Task brief:
The answer must consist of every line below containing "heading".
/---
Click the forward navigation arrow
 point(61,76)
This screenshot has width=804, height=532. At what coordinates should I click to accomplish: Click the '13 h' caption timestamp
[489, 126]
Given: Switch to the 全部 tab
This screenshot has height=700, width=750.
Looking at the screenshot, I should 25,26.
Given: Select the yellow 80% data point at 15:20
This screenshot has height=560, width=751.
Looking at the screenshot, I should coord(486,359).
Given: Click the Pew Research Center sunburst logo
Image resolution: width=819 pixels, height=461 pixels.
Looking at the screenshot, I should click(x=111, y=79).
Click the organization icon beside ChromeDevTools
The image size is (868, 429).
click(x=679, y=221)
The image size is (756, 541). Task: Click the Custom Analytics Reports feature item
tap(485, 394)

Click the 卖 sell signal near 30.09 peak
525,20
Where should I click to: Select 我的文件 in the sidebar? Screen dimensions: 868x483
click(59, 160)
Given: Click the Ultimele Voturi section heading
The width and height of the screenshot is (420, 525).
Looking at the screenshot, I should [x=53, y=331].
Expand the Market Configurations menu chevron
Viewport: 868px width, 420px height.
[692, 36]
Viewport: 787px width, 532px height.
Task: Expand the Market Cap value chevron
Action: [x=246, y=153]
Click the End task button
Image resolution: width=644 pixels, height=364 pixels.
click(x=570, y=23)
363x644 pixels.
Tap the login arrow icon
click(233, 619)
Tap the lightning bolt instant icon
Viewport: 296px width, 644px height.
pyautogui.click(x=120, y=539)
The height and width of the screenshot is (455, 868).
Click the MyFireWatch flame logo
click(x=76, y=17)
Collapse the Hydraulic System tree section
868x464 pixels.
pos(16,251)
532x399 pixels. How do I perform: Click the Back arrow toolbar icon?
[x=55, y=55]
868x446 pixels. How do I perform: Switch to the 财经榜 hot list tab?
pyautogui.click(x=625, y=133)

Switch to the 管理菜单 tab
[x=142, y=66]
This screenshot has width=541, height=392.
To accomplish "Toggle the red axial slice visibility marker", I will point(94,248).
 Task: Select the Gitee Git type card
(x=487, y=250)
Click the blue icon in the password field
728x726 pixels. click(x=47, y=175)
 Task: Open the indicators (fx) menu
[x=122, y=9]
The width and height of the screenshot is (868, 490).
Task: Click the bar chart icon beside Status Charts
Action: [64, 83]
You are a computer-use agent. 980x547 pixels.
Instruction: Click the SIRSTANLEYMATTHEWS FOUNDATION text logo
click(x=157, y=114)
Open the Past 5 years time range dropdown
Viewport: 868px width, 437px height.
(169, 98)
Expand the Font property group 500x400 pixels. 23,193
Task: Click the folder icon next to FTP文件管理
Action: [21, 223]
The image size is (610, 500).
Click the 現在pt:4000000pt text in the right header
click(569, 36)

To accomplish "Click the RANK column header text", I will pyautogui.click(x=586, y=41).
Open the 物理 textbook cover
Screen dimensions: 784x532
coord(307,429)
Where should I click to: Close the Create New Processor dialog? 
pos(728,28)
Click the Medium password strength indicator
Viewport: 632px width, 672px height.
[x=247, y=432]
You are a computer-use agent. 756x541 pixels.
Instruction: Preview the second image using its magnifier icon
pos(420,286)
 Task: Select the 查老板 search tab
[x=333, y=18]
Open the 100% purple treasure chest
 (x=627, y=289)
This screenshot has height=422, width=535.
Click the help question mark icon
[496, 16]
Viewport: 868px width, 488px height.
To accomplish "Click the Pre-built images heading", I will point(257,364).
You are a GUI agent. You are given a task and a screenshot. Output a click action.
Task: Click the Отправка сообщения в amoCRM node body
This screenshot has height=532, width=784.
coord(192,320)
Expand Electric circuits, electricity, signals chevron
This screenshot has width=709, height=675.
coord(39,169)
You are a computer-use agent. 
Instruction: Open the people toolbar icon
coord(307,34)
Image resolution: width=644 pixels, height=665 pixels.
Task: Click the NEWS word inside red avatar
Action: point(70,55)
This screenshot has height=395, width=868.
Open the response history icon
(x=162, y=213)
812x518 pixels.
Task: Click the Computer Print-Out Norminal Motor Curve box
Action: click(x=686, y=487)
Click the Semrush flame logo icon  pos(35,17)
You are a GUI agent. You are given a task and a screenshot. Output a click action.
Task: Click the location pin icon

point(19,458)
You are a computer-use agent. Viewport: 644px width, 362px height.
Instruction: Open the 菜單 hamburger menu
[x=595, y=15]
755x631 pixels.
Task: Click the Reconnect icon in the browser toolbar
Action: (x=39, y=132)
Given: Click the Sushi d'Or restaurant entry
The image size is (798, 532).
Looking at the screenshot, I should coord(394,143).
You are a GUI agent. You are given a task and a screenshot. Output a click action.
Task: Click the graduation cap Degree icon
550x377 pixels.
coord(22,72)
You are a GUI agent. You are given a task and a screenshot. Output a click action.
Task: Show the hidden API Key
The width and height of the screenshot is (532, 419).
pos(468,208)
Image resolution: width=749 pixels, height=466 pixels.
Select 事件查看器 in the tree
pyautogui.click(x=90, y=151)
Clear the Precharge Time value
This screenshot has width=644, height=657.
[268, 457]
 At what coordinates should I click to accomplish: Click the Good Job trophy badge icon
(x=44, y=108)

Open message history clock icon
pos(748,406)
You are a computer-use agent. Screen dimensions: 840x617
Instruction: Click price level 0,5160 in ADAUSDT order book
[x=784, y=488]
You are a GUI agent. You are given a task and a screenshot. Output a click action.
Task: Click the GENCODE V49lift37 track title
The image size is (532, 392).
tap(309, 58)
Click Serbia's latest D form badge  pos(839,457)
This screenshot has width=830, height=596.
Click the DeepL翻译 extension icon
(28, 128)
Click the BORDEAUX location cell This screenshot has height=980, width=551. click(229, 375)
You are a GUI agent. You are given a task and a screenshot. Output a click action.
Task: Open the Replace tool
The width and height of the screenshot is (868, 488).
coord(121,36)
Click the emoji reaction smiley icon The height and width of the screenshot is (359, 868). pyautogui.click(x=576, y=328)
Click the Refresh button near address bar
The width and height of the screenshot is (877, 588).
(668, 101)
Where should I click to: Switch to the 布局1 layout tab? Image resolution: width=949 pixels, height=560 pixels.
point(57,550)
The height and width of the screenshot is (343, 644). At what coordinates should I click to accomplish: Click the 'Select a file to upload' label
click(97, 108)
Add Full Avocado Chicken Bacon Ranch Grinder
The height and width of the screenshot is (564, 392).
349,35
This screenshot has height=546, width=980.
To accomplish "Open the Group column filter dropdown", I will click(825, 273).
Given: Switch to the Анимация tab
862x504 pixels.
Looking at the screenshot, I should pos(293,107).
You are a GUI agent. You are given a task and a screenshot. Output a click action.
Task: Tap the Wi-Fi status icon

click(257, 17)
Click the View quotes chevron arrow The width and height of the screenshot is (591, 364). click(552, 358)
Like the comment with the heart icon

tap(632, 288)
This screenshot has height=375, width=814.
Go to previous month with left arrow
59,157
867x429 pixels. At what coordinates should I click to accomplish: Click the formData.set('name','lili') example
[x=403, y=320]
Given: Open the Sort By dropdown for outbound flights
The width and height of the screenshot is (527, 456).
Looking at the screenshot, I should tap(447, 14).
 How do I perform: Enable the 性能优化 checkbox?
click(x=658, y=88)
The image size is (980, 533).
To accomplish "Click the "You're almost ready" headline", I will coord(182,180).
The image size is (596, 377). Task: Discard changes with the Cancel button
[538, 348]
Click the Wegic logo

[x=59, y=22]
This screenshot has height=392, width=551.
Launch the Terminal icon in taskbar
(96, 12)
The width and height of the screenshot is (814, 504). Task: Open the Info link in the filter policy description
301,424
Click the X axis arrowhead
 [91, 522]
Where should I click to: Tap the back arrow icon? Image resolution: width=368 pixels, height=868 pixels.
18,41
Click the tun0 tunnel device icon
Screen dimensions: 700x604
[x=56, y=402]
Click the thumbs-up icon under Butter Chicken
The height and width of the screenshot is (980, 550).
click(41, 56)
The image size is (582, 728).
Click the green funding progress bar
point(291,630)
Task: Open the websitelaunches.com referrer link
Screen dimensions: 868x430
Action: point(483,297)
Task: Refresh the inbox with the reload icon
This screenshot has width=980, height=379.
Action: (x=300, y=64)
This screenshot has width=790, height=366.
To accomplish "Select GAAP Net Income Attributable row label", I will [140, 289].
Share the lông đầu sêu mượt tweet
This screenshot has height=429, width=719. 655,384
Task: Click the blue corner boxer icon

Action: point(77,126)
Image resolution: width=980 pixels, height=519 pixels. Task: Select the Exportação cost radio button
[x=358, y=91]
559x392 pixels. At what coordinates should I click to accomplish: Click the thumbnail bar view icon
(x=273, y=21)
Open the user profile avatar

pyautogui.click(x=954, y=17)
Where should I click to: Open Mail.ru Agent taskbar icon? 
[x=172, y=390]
\---
Solution:
Given: Click the Ultimele Voturi section heading
To accomplish "Click the Pre-built images heading", I will point(257,364).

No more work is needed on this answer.